Marco Majouga

Personal information
- Full name: Marco Ludivin Majouga
- Date of birth: 9 May 2001 (age 25)
- Place of birth: Toulouse, France
- Height: 1.82 m (6 ft 0 in)
- Position: Winger

Team information
- Current team: Mondorf-les-Bains
- Number: 99

Youth career
- 2006–2012: Toulouse-Montaudran
- 2012–2017: Toulouse
- 2017–2019: Nîmes

Senior career*
- Years: Team / Apps / (Gls)
- 2019–2021: Nîmes B / 26 / (2)
- 2020–2021: Nîmes / 7 / (0)
- 2021–2023: Dunkerque / 25 / (2)
- 2023–2025: Botev Vratsa / 55 / (4)
- 2026–: Mondorf-les-Bains / 10 / (0)

International career^{‡}
- 2023–: Central African Republic / 2 / (0)

= Marco Majouga =

Central African Republic footballer (born 2001)

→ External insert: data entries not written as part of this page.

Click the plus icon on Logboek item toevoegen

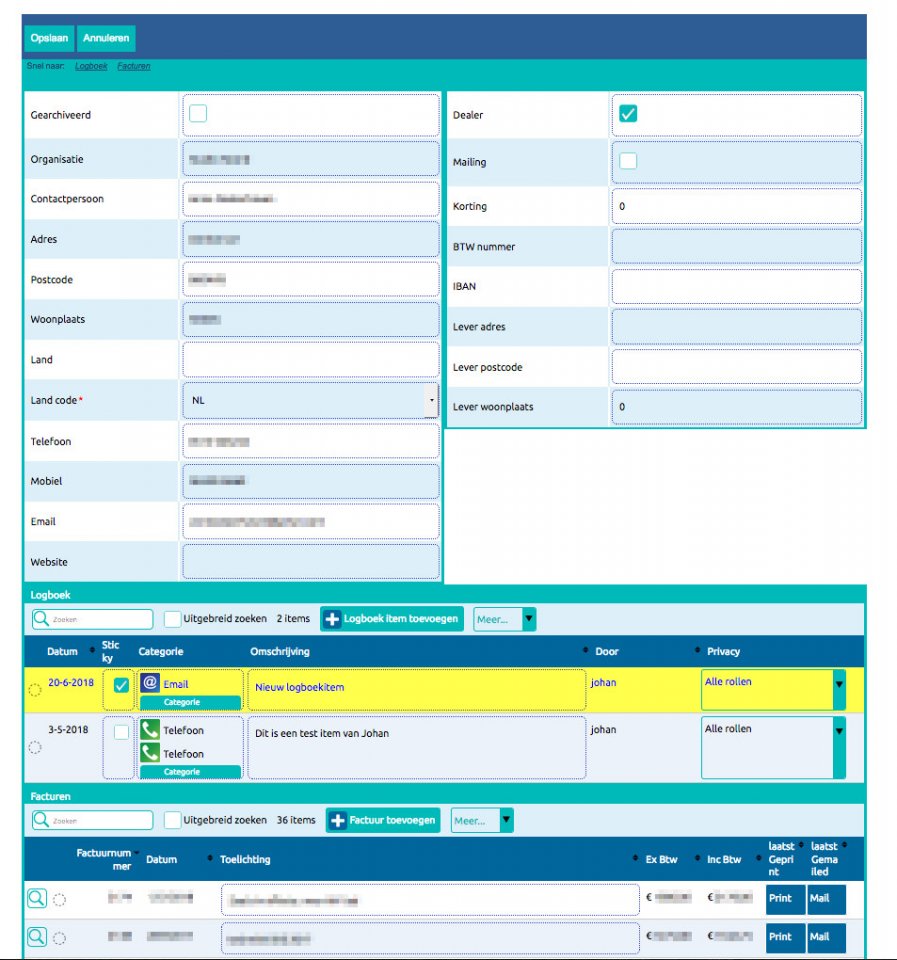(x=332, y=619)
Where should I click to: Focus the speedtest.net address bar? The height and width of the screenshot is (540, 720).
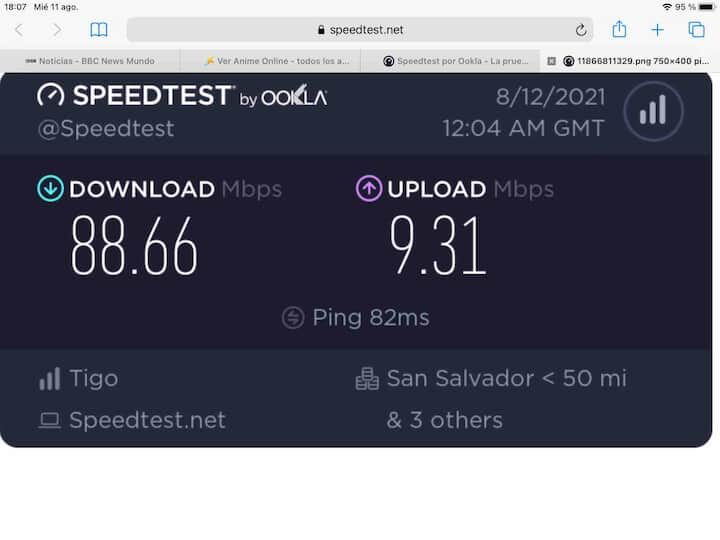(x=360, y=30)
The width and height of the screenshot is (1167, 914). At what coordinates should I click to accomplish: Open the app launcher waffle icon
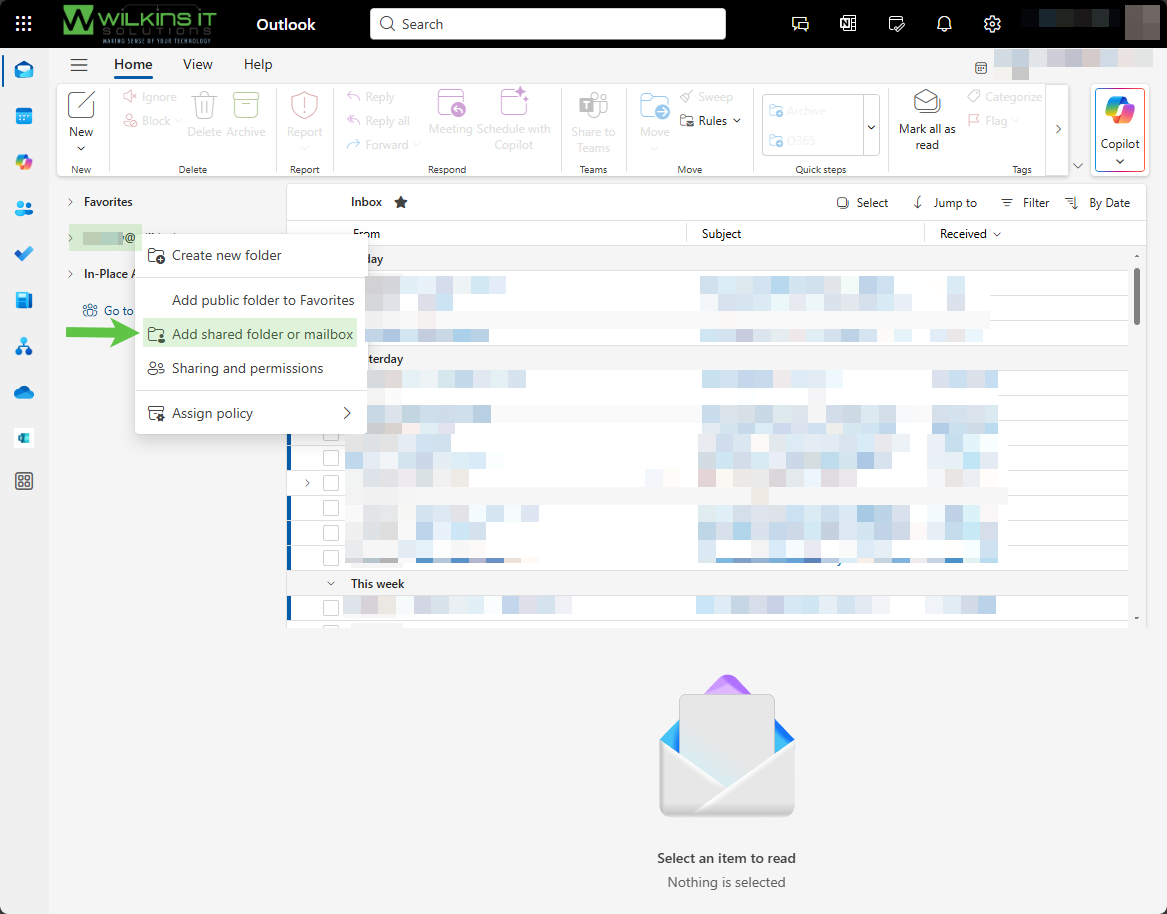[x=24, y=24]
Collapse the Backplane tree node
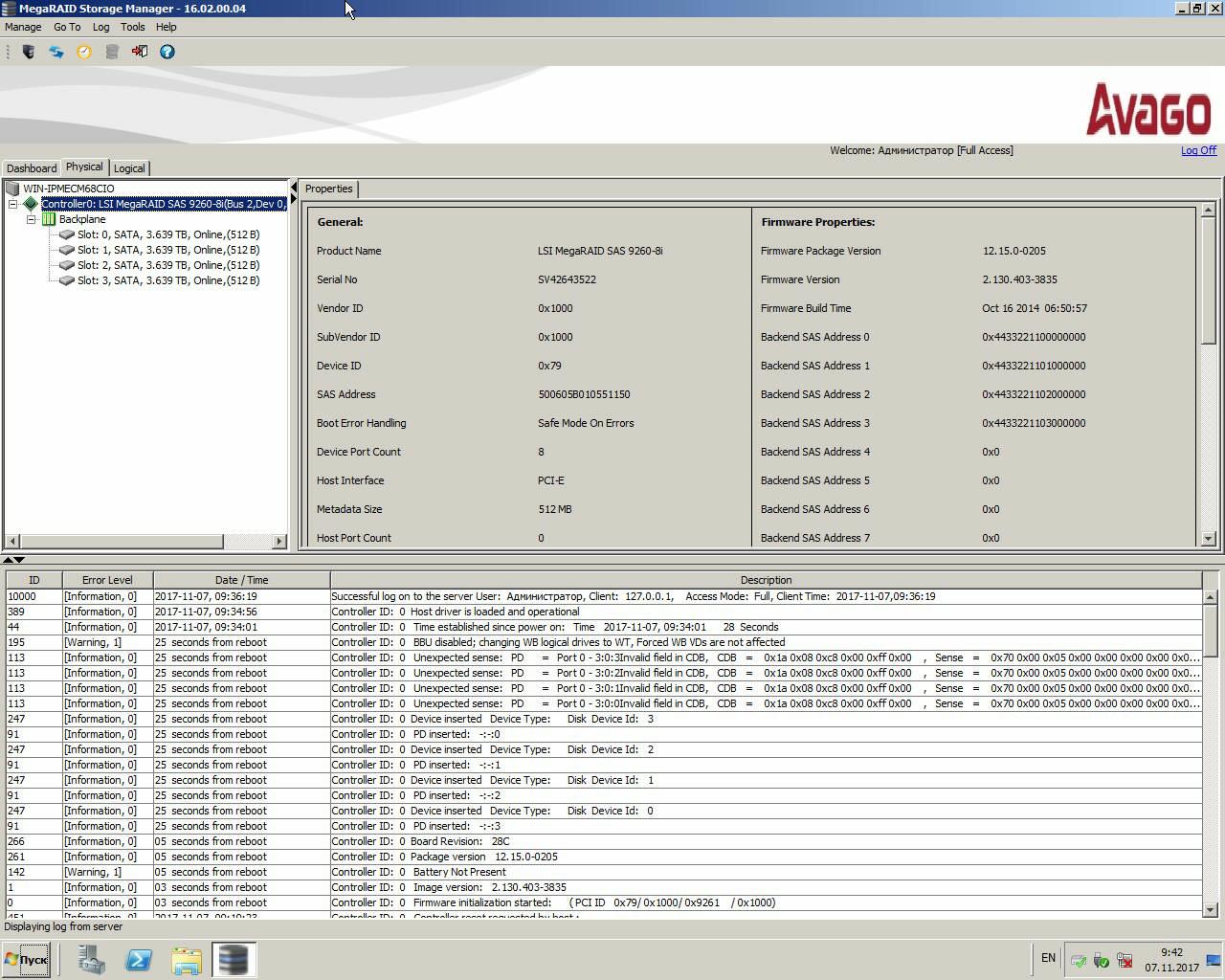Image resolution: width=1225 pixels, height=980 pixels. tap(32, 219)
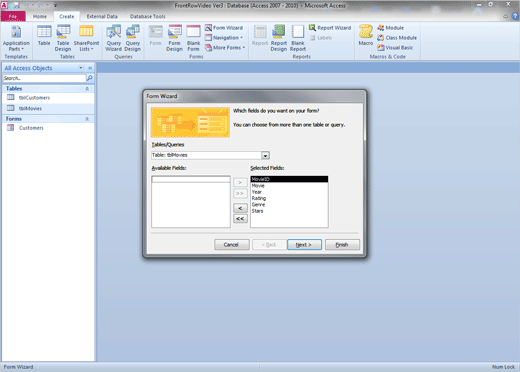Open the Query Wizard tool
This screenshot has width=520, height=372.
[x=113, y=38]
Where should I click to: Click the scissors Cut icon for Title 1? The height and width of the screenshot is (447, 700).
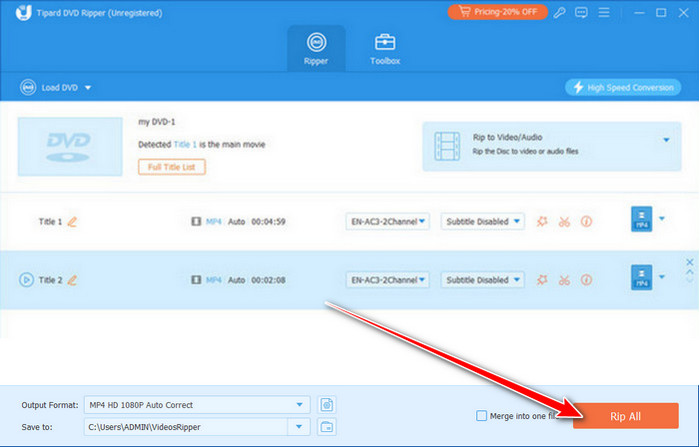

Marco Ludivin Majouga (born 9 May 2001) is a professional footballer who plays as a winger for Luxembourgish club Mondorf-les-Bains. Born in France, he plays for the Central African Republic national team.

==Career==
Majouga is a youth product of Toulouse-Montaudran, Toulouse and Nîmes. He made his professional debut with Nîmes in a 1–1 Ligue 1 tie with Lens on 27 September 2020. On 31 August 2021, he transferred to Dunkerque signing a 2-year contract. On 7 February 2023, he transferred to Bulgarian club Botev Vratsa.

===International career===
Born in France, Majouga is of Central African Republic descent. He debuted for the Central African Republic national team in a 2023 Africa Cup of Nations qualification loss to Ghana on 7 September 2023.